We choose $$r_{1}=1, M=3, K=8000, \varrho _{1}=1/2, \varrho _{2}=1/3, \varrho _{3}=1/6$$, then all the conditions in Theorem 3.3 are satisfied. Therefore, for any

\begin{aligned} &\lambda \in [0.1701837985, 0.9867771857],\qquad \mu \in (0, 0.6578514571],\\ & \nu \in (0,0.3289257286] \quad{\text{or}} \\ &\lambda \in (0, 0.9867771857],\qquad \mu \in [0.1701837985, 0.6578514571],\\ & \nu \in (0,0.3289257286] \quad{\text{or}} \\ &\lambda \in [0, 0.9867771857],\qquad \mu \in (0, 0.6578514571],\\ & \nu \in [0.1701837985,0.3289257286], \end{aligned}

system (15)–(16) has at least two positive solutions $$(x_{1}(t), y_{1}(t), z_{1}(t)),(x_{2}(t), y_{2}(t), z_{2}(t))$$ with $$0< \Vert (x_{1}(t), y_{1}(t), z_{1}(t)) \Vert <1< \Vert (x _{2}(t), y_{2}(t), z_{2}(t)) \Vert$$.

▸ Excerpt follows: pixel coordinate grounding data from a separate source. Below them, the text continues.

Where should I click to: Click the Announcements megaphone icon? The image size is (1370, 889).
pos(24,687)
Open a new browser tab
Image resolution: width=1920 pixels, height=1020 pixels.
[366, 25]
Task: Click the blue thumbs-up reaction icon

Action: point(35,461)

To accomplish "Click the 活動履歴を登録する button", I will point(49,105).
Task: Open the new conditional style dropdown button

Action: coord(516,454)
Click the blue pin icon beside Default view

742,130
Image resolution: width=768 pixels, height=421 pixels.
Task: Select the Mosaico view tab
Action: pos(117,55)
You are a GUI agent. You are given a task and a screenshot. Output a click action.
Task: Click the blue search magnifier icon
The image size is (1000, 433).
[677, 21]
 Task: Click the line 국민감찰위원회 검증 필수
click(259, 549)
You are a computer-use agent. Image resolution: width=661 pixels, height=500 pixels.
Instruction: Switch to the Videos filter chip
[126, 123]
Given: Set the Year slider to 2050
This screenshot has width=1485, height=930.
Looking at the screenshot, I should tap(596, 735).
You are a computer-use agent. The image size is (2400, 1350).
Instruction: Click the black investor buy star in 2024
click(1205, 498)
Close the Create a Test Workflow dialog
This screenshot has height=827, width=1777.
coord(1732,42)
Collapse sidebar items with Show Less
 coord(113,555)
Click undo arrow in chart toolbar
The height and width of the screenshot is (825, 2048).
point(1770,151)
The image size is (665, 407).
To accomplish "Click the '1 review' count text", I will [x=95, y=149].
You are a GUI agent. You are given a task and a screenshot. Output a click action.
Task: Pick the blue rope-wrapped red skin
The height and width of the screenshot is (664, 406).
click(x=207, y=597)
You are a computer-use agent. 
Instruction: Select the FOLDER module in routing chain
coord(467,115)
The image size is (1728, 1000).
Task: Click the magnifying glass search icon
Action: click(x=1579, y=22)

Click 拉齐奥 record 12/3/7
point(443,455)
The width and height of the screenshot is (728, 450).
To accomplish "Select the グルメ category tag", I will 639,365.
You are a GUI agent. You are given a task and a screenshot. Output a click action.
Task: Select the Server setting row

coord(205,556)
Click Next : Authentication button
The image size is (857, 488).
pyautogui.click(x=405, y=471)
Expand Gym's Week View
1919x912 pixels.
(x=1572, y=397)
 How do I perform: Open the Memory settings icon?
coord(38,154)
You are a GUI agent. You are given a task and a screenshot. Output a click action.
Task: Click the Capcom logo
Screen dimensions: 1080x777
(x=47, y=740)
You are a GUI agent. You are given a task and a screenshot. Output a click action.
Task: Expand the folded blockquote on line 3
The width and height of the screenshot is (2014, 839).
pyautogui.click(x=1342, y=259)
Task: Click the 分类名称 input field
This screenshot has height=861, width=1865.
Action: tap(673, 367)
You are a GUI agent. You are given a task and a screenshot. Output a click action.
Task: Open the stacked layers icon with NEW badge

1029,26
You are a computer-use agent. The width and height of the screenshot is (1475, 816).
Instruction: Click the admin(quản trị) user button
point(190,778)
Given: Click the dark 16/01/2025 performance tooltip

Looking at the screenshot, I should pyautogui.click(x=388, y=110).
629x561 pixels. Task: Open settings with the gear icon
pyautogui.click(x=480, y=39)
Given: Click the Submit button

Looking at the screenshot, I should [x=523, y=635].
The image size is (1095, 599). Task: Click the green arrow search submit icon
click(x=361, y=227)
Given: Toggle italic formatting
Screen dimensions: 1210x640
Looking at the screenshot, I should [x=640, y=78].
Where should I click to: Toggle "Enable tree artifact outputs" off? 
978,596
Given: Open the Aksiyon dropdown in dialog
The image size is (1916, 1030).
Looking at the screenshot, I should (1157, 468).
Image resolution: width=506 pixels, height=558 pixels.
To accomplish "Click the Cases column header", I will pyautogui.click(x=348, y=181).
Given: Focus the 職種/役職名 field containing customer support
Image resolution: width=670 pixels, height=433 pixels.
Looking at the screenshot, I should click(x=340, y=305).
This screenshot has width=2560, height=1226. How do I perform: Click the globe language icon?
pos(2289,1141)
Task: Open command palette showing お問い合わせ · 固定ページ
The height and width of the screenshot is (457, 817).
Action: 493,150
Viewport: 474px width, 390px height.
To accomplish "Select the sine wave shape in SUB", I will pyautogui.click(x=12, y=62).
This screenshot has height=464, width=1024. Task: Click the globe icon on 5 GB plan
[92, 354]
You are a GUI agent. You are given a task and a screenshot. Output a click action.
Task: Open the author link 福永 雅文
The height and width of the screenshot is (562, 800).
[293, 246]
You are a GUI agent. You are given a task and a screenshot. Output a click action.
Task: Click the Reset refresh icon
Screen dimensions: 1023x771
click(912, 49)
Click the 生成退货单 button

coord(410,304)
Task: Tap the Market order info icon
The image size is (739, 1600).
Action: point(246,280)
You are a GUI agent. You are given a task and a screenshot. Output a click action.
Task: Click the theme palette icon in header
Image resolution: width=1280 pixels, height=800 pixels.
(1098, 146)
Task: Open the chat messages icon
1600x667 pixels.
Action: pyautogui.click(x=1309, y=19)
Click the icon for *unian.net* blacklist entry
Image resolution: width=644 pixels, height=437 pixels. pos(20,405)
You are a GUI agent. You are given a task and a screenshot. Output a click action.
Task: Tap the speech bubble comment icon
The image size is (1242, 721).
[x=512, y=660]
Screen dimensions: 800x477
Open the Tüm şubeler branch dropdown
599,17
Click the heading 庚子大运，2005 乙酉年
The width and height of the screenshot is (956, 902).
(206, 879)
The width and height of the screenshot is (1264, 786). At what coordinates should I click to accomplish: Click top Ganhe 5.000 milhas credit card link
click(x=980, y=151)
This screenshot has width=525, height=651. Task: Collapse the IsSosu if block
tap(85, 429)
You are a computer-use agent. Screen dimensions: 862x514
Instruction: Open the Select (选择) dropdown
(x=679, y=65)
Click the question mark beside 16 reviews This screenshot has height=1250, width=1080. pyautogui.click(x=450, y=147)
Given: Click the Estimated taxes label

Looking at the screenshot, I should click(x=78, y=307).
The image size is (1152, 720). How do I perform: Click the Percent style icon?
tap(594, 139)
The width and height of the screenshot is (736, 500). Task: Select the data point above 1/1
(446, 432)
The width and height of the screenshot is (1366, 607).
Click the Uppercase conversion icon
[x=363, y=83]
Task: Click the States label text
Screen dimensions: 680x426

We choose $$d_{1}=1, d_{2}=10,d_{3}=200, K=4, M=7000, \varsigma _{1}=1/3, \varsigma _{2}=1/6, \varsigma _{3}=1/2$$, then all the conditions in Theorem 3.4 are satisfied. Therefore, for any

\begin{aligned} &\lambda \in [0.1944957697, 0.4933885929],\qquad \mu \in (0, 0.2466942964],\\ & \nu \in (0,0.7400828898] \quad{\text{or}} \\ &\lambda \in (0, 0.4933885929],\qquad \mu \in [0.1944957697, 0.2466942964],\\ & \nu \in (0,0.7400828898] \quad{\text{or}} \\ &\lambda \in [0, 0.4933885929],\qquad \mu \in (0, 0.2466942964],\\ & \nu \in [0.1944957697,0.7400828898], \end{aligned}

system (15)–(16) has at least two positive solutions $$(x_{1}^{\star }(t), y_{1}^{\star }(t), z_{1}^{\star }(t)),(x_{2}^{ \star }(t), y_{2}^{\star }(t), z_{2}^{\star }(t))$$ with $$d_{1}\leq \Vert (x_{1}^{\star }(t), y_{1}^{\star }(t), z_{1}^{\star }(t)) \Vert < d_{2}< \Vert (x_{2}^{\star }(t), y_{2}^{\star }(t), z _{2}^{\star }(t)) \Vert \leq d_{3}$$.

## 5 Conclusions

By using Krasnosel’skii’s fixed point theorem and under suitable conditions, we have presented the existence of multiplicity results of positive solutions to the system of three Hadamard fractional differential equations with p-Laplacian operator. We have also derived three explicit eigenvalue intervals of $$\lambda, \mu$$, and ν for the existence of multiple positive solutions. Finally, we have given an example to demonstrate our result.